Ora, representar a crise é também tornar visível os mecanismos que produzem esta situação. Nesta área, a dificuldade é grande, porque a economia capitalista se apresenta mascarada: a acumulação de mercadorias é apenas um dos aspectos da sua dinâmica, a mais imediata. Igualmente importante é a circulação dos signos monetários e financeiros, porque são eles que fornecem a chave dos encadeamentos recessivos.
No entanto, isso não é fácil perceber. Por exemplo, entre o ponto mais alto em 2007 e sua diminuição em 2009, metade do mundo da capitalização bursátil mundial desapareceu, ou seja, uma perda de 25 trilhões de dólares. É, certamente, uma colossal destruição de valores, equivalente à metade da riqueza produzida em um ano em todo o mundo, ou dez vezes o produto interno bruto da França, mas não é tão evidente perceber o significado nem o seu alcance.
Visualizar uma curva sobre uma tela de computador é extremamente insuficiente. Trata-se de uma perda fictícia ou real? Não devemos acreditar que essa dificuldade poderia ter se originado na natureza racional do número, o fato de que nós, de repente, abandonamos o mundo dos afetos para entrar no mundo do cálculo. Nada mais falso do que isso. É preciso dizer, ao contrário, que o mundo da moeda e das finanças está saturado de afetos.
Em nenhum outro lugar, o desejo de enriquecimento se expressa de uma forma tão poderosa.

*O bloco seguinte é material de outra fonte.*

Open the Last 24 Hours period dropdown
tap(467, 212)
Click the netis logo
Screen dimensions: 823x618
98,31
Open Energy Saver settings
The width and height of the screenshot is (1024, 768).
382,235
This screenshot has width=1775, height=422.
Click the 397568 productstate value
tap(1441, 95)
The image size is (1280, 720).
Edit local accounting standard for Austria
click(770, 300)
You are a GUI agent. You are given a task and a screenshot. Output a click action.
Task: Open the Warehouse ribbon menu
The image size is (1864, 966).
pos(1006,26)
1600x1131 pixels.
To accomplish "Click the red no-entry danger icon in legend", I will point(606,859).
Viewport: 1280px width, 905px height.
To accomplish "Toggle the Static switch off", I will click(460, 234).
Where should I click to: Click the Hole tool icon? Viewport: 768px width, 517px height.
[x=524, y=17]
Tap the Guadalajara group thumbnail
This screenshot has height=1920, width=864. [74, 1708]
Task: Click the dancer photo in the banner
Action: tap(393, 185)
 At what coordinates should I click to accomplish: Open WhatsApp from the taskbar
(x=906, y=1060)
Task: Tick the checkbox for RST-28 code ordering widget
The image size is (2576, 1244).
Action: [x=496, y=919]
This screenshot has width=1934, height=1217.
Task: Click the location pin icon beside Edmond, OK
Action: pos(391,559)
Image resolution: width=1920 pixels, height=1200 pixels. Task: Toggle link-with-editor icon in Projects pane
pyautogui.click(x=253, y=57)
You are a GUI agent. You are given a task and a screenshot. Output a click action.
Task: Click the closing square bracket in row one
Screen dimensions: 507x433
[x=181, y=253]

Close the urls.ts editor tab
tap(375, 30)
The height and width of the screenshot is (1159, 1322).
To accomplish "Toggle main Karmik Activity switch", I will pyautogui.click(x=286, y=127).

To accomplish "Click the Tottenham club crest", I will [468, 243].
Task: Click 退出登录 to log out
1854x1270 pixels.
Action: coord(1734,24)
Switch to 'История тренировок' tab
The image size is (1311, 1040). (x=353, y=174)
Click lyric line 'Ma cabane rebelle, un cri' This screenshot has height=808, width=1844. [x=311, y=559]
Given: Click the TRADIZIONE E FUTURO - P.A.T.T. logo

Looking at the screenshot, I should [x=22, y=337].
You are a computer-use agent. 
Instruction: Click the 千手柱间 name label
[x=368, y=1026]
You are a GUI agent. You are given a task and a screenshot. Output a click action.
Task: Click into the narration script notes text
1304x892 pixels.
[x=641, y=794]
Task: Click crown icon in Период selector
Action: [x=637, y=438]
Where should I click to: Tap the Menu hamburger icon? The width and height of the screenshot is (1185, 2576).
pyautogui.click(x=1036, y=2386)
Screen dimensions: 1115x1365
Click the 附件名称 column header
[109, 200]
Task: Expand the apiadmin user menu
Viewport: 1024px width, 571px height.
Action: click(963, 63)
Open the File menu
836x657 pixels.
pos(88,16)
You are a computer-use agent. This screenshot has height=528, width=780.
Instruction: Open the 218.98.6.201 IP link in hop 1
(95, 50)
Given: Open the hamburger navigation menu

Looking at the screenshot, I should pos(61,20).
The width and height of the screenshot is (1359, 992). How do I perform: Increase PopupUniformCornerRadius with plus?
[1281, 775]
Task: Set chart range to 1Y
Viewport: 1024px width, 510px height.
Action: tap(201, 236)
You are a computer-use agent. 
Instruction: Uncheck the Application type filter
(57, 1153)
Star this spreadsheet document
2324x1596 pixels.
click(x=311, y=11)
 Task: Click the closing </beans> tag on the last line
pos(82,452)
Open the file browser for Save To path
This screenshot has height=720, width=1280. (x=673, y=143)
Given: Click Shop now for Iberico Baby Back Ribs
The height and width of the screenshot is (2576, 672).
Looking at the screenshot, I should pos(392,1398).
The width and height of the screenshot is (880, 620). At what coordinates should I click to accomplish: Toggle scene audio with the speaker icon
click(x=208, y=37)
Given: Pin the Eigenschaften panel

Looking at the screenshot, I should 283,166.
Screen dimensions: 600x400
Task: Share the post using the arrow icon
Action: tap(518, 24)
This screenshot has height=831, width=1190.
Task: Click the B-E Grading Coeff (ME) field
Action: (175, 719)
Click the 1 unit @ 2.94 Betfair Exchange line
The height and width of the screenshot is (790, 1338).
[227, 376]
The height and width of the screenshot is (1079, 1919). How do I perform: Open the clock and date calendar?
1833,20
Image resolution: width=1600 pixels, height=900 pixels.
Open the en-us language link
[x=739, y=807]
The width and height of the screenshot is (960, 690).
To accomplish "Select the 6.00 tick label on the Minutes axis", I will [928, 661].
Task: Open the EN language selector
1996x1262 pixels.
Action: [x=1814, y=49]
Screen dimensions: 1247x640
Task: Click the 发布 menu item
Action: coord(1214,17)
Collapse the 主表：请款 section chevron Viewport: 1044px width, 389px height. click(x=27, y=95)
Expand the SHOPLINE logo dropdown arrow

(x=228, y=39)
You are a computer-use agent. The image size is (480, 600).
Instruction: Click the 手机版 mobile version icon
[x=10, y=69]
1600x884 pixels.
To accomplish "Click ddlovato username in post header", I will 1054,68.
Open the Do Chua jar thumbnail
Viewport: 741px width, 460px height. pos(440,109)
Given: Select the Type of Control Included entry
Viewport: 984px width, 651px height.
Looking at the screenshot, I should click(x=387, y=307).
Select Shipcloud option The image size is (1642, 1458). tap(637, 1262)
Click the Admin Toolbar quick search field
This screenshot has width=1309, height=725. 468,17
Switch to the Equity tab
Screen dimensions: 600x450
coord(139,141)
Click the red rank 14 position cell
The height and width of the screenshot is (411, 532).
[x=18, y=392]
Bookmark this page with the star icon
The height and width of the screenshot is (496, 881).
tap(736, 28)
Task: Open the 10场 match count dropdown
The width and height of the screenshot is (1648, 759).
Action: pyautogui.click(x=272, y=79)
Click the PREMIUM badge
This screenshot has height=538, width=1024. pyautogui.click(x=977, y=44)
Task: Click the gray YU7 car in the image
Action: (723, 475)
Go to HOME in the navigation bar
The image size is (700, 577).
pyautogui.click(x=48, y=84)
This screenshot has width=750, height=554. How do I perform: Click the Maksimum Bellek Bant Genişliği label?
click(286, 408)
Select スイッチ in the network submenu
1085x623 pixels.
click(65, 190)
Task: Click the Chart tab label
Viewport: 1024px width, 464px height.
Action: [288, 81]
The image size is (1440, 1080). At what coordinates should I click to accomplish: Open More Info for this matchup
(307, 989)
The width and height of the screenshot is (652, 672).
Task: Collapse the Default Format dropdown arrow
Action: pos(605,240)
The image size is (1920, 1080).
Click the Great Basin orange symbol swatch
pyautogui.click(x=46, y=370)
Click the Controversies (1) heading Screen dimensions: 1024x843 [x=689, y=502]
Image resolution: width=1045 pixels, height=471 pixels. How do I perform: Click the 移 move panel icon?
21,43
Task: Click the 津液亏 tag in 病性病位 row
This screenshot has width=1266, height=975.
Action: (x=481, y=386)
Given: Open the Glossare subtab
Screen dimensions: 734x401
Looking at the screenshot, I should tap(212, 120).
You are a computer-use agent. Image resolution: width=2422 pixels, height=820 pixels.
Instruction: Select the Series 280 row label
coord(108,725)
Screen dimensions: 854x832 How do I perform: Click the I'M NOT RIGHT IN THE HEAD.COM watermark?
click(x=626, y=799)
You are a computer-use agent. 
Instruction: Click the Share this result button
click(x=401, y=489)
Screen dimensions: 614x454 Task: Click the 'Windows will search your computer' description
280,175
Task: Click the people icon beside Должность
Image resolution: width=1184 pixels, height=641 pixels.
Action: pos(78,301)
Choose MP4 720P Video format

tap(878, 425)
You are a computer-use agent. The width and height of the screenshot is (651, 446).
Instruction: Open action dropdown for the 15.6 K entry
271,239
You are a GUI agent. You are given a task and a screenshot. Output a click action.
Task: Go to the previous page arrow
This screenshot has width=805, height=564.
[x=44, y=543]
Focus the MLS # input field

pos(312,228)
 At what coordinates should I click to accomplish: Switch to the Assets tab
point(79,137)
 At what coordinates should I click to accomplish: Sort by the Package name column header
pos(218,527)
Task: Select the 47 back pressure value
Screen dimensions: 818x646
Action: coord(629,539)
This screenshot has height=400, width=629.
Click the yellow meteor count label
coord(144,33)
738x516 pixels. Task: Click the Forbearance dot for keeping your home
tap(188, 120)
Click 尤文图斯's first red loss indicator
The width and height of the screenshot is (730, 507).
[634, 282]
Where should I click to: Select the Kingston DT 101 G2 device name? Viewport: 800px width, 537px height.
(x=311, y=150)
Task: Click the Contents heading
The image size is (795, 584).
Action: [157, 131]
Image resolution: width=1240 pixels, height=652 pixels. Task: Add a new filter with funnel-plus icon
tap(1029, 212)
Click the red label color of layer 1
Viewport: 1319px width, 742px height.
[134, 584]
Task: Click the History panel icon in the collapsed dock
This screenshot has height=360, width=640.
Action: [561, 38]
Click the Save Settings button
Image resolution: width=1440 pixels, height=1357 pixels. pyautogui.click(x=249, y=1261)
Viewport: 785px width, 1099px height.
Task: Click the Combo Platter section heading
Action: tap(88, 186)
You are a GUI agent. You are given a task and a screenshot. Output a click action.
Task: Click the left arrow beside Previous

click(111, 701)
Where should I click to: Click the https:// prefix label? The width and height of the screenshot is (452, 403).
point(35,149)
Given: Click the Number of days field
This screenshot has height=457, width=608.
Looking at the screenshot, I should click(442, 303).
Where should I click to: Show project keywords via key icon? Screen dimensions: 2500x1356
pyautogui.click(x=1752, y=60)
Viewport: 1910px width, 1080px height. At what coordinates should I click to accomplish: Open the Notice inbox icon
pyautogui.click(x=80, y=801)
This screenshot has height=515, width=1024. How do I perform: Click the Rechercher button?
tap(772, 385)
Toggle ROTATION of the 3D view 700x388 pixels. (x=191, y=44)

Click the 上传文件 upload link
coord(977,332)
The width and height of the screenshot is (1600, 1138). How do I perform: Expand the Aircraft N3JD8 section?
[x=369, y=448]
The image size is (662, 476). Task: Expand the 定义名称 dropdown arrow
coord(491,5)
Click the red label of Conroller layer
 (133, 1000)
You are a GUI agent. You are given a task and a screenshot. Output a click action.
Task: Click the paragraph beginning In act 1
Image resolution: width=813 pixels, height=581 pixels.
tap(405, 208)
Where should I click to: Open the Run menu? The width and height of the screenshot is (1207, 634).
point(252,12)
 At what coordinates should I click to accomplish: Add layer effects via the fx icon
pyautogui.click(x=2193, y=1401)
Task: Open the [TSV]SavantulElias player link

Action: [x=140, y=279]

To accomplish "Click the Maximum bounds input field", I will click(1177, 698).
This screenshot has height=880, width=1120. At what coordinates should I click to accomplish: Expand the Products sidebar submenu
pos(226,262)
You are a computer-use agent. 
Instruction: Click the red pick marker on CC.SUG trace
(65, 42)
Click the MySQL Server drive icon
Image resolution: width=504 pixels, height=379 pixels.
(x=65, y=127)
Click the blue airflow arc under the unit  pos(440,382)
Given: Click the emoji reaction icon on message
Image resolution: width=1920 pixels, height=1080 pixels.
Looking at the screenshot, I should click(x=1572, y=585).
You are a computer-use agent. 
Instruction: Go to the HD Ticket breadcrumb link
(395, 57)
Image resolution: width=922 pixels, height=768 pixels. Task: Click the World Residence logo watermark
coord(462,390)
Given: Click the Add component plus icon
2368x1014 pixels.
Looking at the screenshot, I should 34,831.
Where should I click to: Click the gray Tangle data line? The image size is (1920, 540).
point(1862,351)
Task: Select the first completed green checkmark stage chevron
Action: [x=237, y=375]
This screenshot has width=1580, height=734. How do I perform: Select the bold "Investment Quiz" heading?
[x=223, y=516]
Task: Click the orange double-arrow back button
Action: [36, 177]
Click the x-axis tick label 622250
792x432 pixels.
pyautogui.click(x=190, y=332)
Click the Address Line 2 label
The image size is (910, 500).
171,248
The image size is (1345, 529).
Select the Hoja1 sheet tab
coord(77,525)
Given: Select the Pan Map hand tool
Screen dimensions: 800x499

O problema está no significado deste desejo, sua natureza enigmática. Na verdade, supõe-se que os indivíduos não desejam signos de riqueza, mas de mercadorias reais. Aí está toda a questão da representação da crise das economias de mercado: como representar o desejo de dinheiro por si só e suas brutais transformações? Como representar um desejo tão estranho, que não se assenta sobre o gozo de bens concretos, mas sobre um poder abstrato? Com efeito, reter a moeda permite que seu dono fique na expectativa, sem ter que escolher se quer consumir ou investir. Dizemos, então, no vocabulário econômico, que é “líquido”.
Quando os atores, como atualmente os bancos europeus, sentem uma forte desconfiança para com a economia real, procuram estar líquidos à espera de que as incertezas se dissipem. Neste sentido, a preferência pela liquidez é um barômetro da desconfiança dos investidores em relação à produção e seus perigos.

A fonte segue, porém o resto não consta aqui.